One of the main aims of the company is to allow live theatre to connect both Performers and Audiences within a virtual space and - where possible and appropriate - to fully immerse the audience in the production. For example; during the production of Alice in WonderSLand, the audience avatars would sit on seats specially scripted (i.e. programmed) so that when certain things happened, like Alice falling down the rabbit hole, the audience would find themselves suddenly up in the air and flailing with Alice. This immersive form of theatre is relatively impossible to achieve in the physical world, and audiences in the virtual world enjoy becoming a part of the production. Unlike most Theatre groups, ART hires their actors based on the quality of Voice Acting, since the physical aspects of theatre are much different in a virtual environment. It is therefore more rigorous for an actor as she or he must be able to present a character almost solely on the quality of their vocal performance. range and variety are essential to the virtual actor.

Something that allows A.R.T to be so successful is the ability to use the extensive creativity of the Virtual World.
In their performance Alice through the looking Glass, the visuals for the show were inspired from the original artworks of John Tenniel, and many of the avatars were created using those drawings as templates. The freedom of the virtual world means that ART can more accurately create the costumes and sets from original concept designs.

History
A.R.T. was founded in 2008 by Second Lifers Adaradiuss and Sodovan Torok (Judith Adele and Iain McCracken, respectively). Many of the members in the company met performing together in other theatrical events in Second Life.

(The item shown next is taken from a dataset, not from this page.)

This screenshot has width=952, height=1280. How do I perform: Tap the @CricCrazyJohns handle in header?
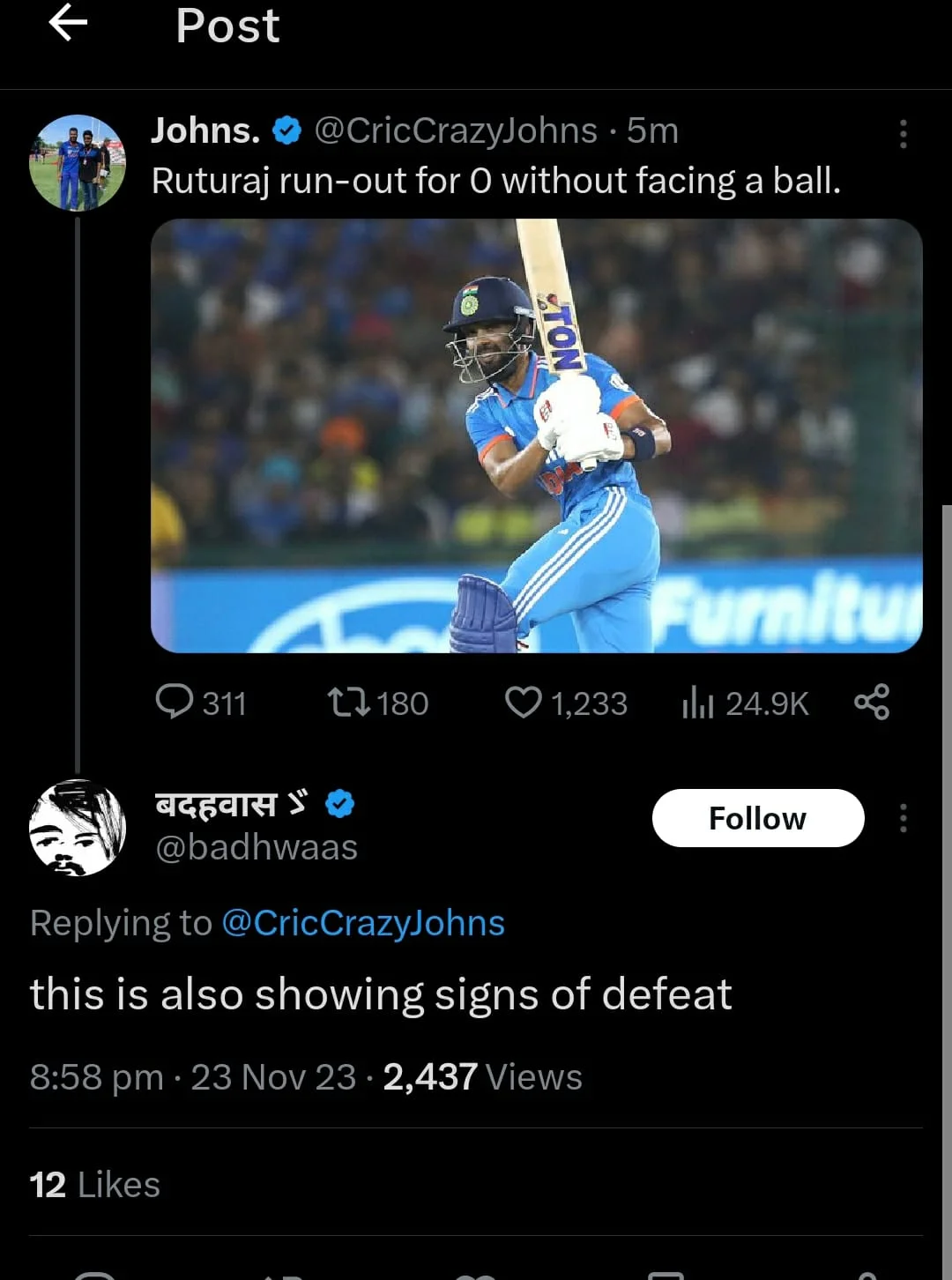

A.R.T. started off by touring various different theatrical performances through a variety of different simulators before finally settling on their Virtual space in which they created The New Theater, which is where the group continues to perform.
The first show they did was written by members of Second Life and the story was about things that happened in Second Life, making the play completely unique to the Virtual world. 
This show was called Tales of the Metaverse.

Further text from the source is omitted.